··· RECORDS PROVIDED

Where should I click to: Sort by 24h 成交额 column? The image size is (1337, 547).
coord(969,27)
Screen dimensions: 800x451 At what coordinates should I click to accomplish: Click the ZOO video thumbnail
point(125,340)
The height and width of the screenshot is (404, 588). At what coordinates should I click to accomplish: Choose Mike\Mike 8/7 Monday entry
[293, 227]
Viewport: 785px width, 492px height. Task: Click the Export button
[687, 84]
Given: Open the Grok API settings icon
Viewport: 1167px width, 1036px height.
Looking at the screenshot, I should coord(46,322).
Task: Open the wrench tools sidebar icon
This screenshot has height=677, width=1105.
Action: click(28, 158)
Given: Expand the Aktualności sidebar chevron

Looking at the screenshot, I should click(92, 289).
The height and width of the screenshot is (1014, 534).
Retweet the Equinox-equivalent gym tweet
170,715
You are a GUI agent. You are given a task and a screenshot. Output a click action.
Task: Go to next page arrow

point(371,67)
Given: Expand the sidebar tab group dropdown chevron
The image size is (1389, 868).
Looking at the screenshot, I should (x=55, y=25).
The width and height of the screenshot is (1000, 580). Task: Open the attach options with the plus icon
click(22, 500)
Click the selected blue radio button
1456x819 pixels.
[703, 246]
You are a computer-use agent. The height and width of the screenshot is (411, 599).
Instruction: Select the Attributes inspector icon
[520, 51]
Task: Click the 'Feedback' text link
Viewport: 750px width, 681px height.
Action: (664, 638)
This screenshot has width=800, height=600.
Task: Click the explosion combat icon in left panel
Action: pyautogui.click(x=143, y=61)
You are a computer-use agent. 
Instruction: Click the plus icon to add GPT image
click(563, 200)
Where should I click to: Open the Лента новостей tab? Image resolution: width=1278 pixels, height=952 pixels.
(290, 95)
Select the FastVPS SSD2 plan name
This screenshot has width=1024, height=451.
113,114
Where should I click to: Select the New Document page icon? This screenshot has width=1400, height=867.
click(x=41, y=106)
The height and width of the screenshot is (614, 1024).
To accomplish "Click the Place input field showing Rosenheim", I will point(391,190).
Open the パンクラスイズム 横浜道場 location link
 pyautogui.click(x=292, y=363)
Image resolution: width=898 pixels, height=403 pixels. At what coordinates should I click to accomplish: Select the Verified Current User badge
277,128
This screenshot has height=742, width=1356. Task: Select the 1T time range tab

······

EXERCISE AIM -
What is needed is every line from the data above that includes the string "agent", copied out.

RESPONSE FOR THIS EXERCISE -
You are a GUI agent. You are given a task and a screenshot. Output a click action.
You are a computer-use agent. The height and width of the screenshot is (411, 599).
You are a computer-use agent. 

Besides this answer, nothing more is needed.